Foundation species consist of plants (e.g. seagrasses), algae (e.g. kelps) or animals (e.g. oysters, corals) that create habitat for a wide diversity of fauna. While foundation species support resident fauna, these residents also can impact foundation species, either positively by facilitation or negatively through competition or predation. Human-induced changes such as species introductions, warming, and eutrophication can alter these interactions. Using eelgrass (Zostera marina) as a study species, I explored how species introductions, warming, eutrophication, and habitat disturbance affected interactions between eelgrass and bivalves, which are common residents of eelgrass habitat. My first chapter focused on the effects of a non-native seagrass species on Manila clams in Puget Sound, WA. Aquaculture of Manila clams is an important industry in Washington State. Non-native Zostera japonica has colonized mudflats in Puget Sound often used by Manila clam growers, which has created concerns about their effects on Manila clams and the industry they support. I analyzed a data set from a field experiment conducted by personnel from NOAA that tested for effects of habitat type (native eelgrass Zostera marina, non-native eelgrass Zostera japonica, and unvegetated mudflats) on Manila clam growth, survival, reproductive status, and condition. I found no evidence that Zostera japonica had negative effects on Manila clams; rather, differences in clam growth, survival, reproductive status, and condition were primarily driven by site-level differences such as temperature. My results do not indicate that Manila clam aquaculture will be negatively affected by Zostera japonica expansion, although my research did not address whether the process of Manila clam harvesting may be affected by the transformation of mudflats into vegetated habitat by Z. japonica.

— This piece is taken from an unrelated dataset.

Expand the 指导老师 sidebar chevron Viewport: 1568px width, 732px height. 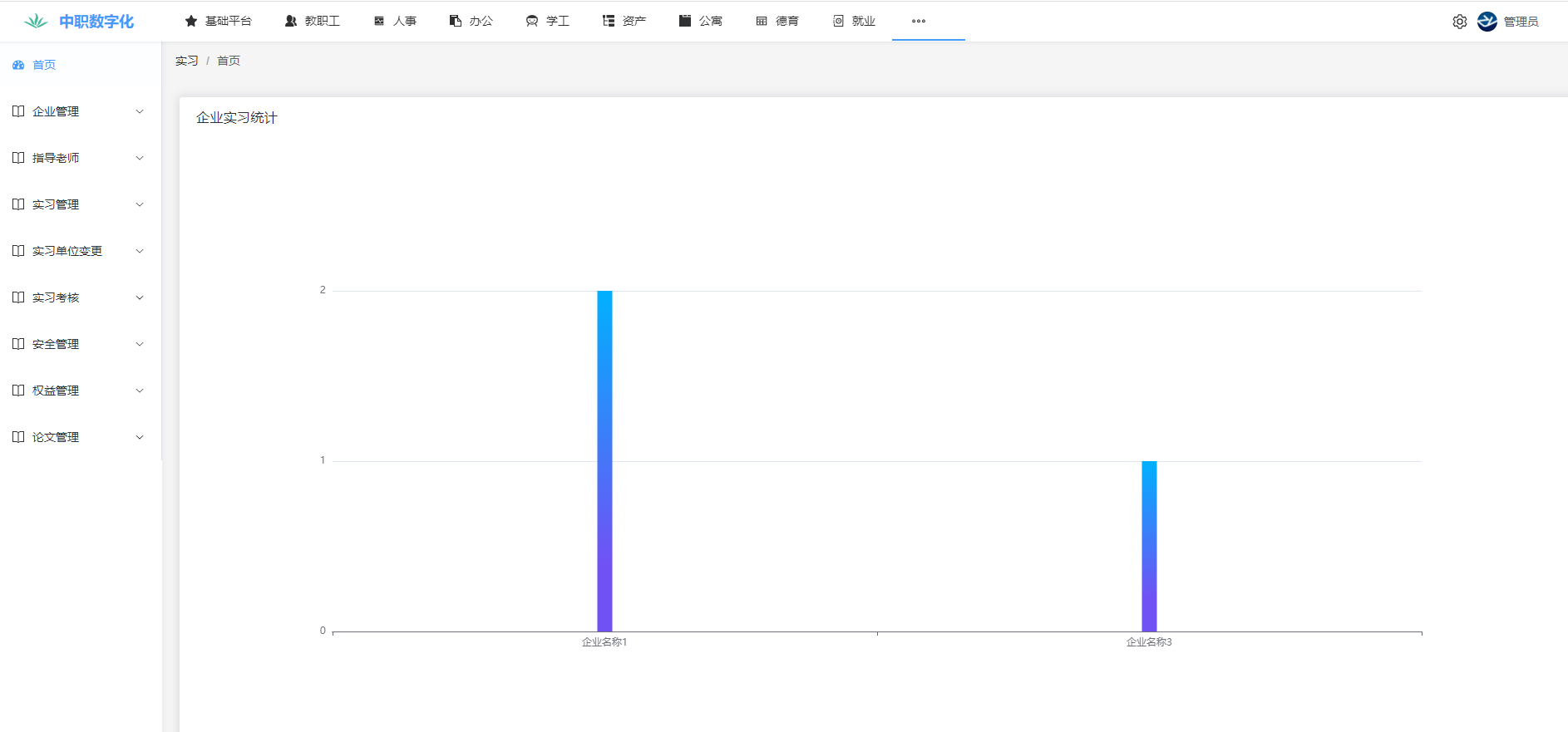click(140, 158)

In Chapter 2 I focused on the effects of temperature and nutrients on clam-eelgrass interactions. Bivalves and eelgrass coexist in a variety of environmental conditions: while some studies find that bivalves have positive effects on eelgrass, by (e.g.) improving water clarity or depositing nutrients via pseudofeces, other studies have found negative effects due to competition for space or altered sediment chemistry via biodeposition. Eelgrass also coexists with a variety of crustacean and gastropod mesograzers, which benefit eelgrass by consuming epiphytic algae growing on its surface. I postulated that eelgrass-bivalve interactions may vary with environmental context; specifically, bivalves might be more likely to facilitate eelgrass under stressful conditions. I also postulated that mesograzer effects on eelgrass would be consistently positive across different conditions. My laboratory experiments indicated that clam effects on eelgrass growth or survival did not vary with temperature or nutrient treatments. However, I found that gastropod mesograzers may confer resilience to temperature stress for eelgrass, indicating that these epifauna may be important in maintaining eelgrass as temperatures rise due to climate change.

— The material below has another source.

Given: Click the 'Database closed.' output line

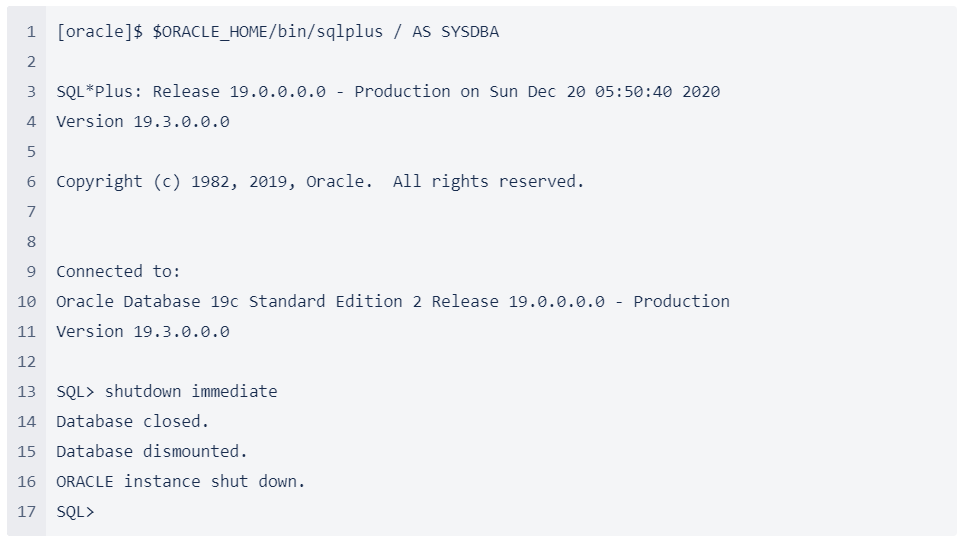Looking at the screenshot, I should 132,421.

In chapter 3 I tested for joint effects of two types of disturbance on eelgrass infauna: habitat alteration by non-native Asian mussels, and small-scale eelgrass removal that commonly occurs from human use of estuaries. In shallow estuaries that support eelgrass, small-scale eelgrass removal via anchor scarring, propellor scarring and other physical mechanisms commonly co-occurs with the proliferation of space-occupying invasive species such as Asian mussels. I conducted a field experiment testing the effects of eelgrass removal and addition of Asian mussels on eelgrass infauna, and hypothesized that when eelgrass was removed, Asian mussels would compensate for eelgrass loss by providing habitat for infauna, thereby sustaining a high diversity and abundance of organisms. I found limited effects of eelgrass disturbance on infauna, and overall higher infaunal abundance when Asian mussels were present. However, I did not find evidence that Asian mussels could compensate for eelgrass loss. Infauna may not have responded to disturbances and Asian mussels due to the regular occurrence of disturbances and high densities of mussels already present in heavily used estuaries like those in Southern California.
Overall, results of my three studies indicate that despite potentially strong effects of environmental factors such as temperature on eelgrass fauna, the native species that I studied exhibited resilience to species invasions and habitat alteration. The ecological roles of eelgrass fauna should be the focus of future research and considered in seagrass conservation and restoration efforts.